* Required action
Write the entries out again in full and unchanged, dropping every image.

* The input
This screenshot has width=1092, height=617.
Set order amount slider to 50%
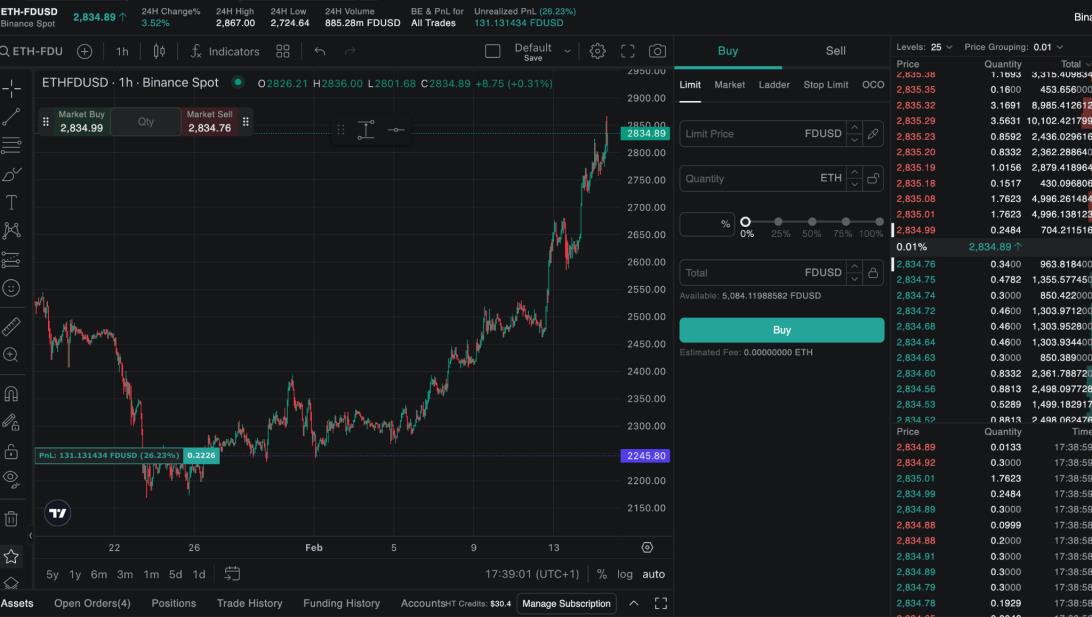812,222
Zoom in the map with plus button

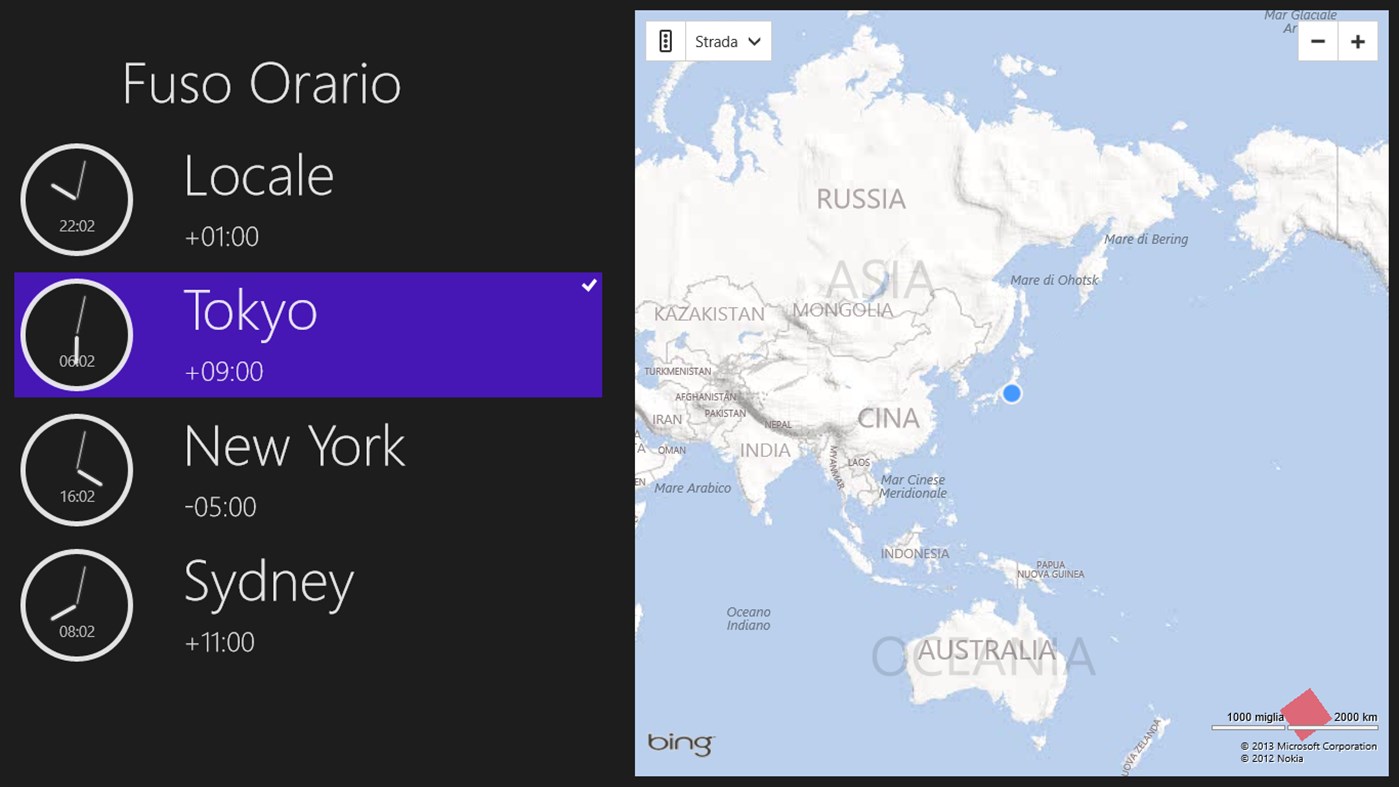1357,42
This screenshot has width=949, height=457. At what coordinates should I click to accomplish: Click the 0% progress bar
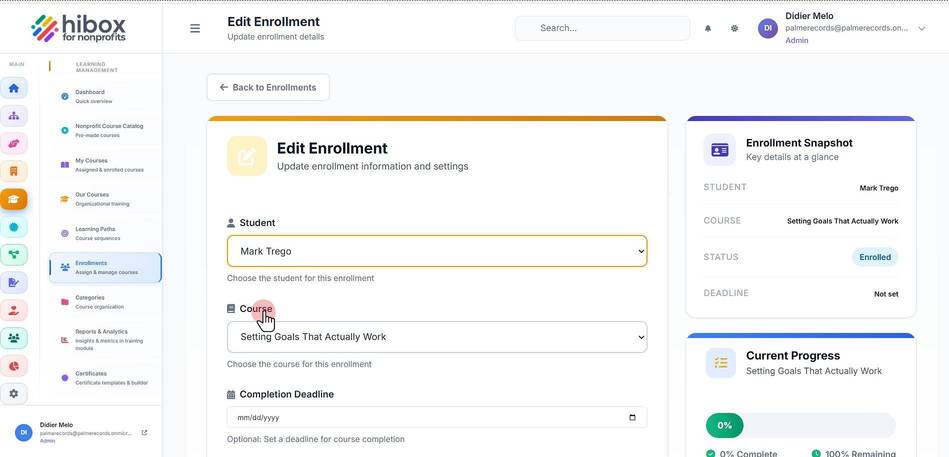tap(801, 426)
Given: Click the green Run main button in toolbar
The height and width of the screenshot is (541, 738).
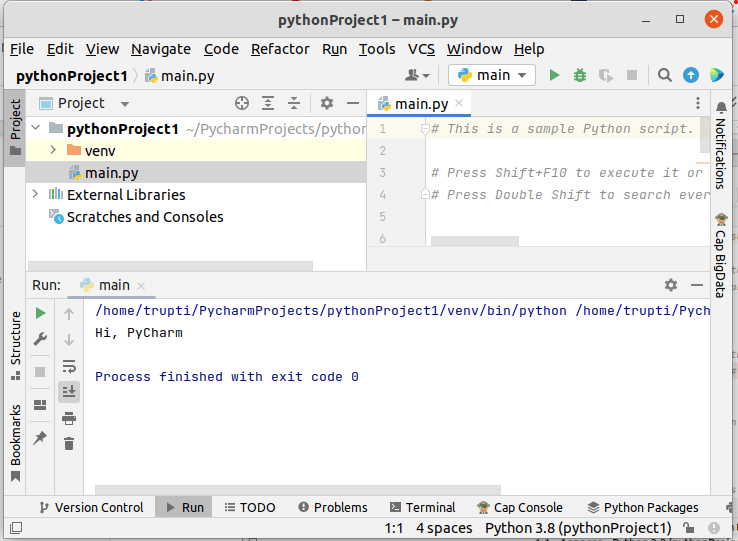Looking at the screenshot, I should click(x=555, y=75).
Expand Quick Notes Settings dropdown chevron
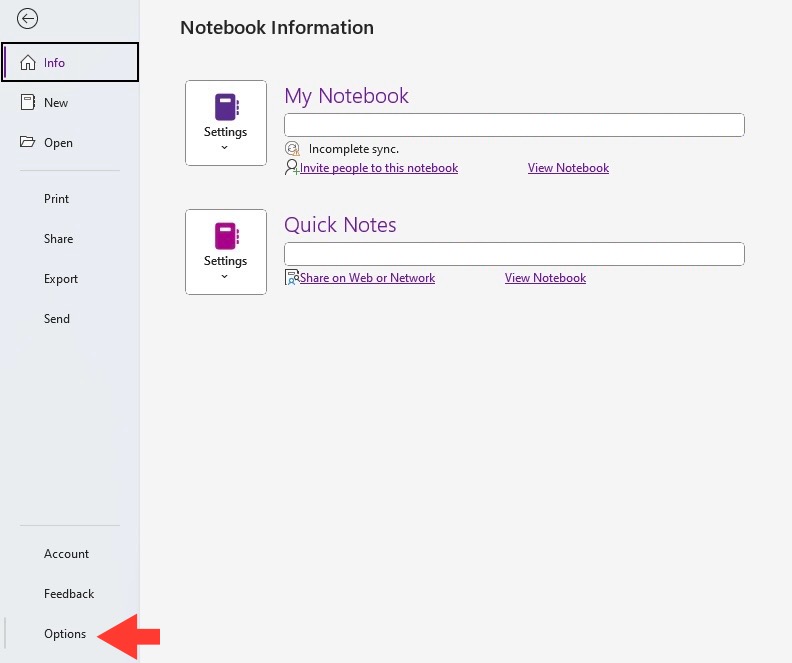 tap(225, 276)
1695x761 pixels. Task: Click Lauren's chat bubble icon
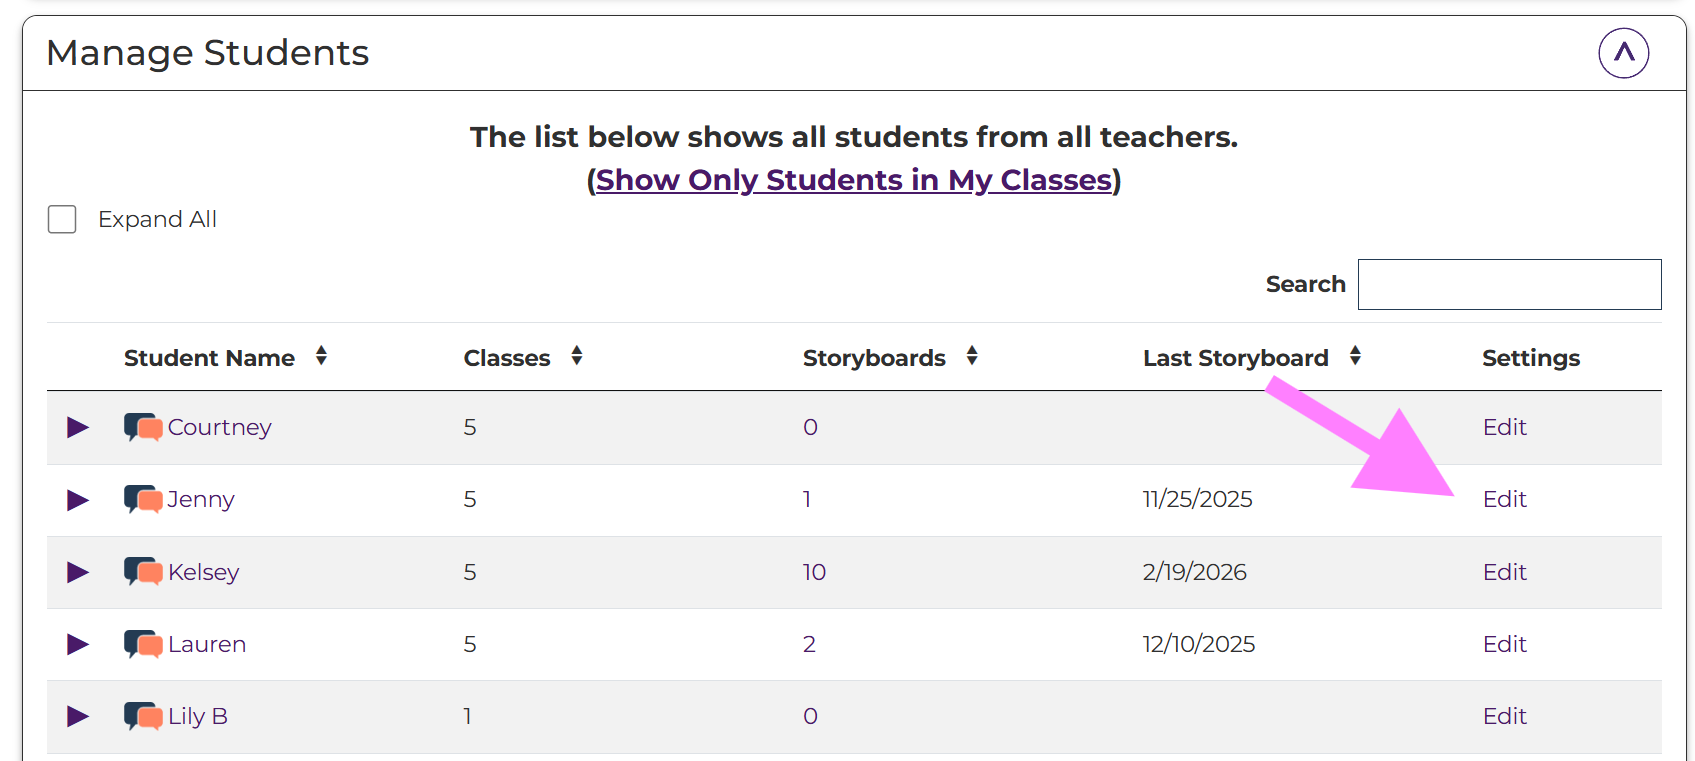click(x=143, y=644)
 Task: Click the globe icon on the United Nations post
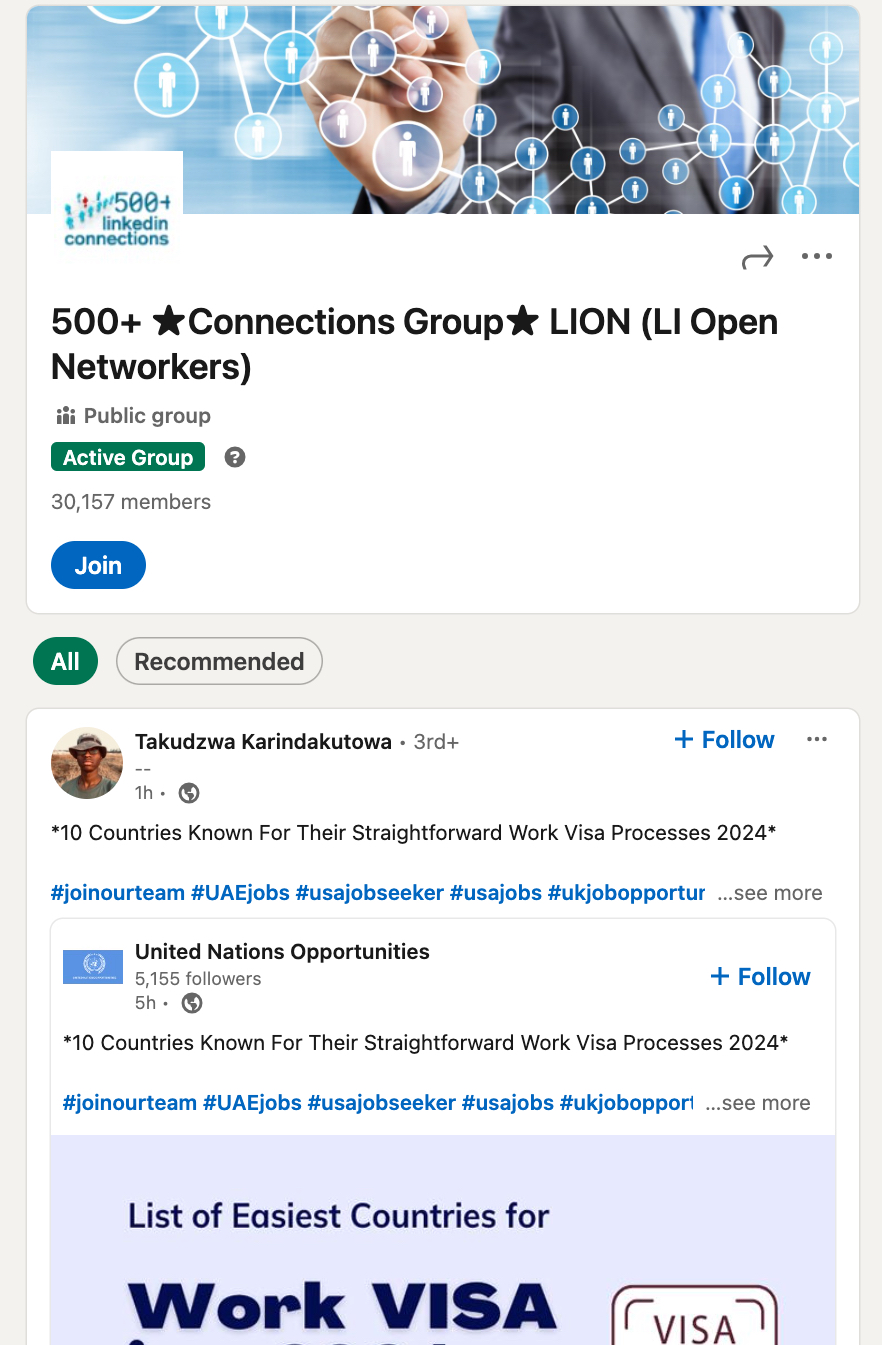(x=191, y=1003)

* Response area
This screenshot has width=1092, height=617.
Set order amount slider to 50%
812,222
Zoom in the map with plus button

1357,42
This screenshot has width=949, height=457. At what coordinates should I click to accomplish: Click the 0% progress bar
tap(801, 426)
Given: Click the green Run main button in toolbar
The height and width of the screenshot is (541, 738).
Looking at the screenshot, I should click(x=555, y=75).
Expand Quick Notes Settings dropdown chevron
 tap(225, 276)
1695x761 pixels. Task: Click Lauren's chat bubble icon
click(x=143, y=644)
 Task: Click the globe icon on the United Nations post
(x=191, y=1003)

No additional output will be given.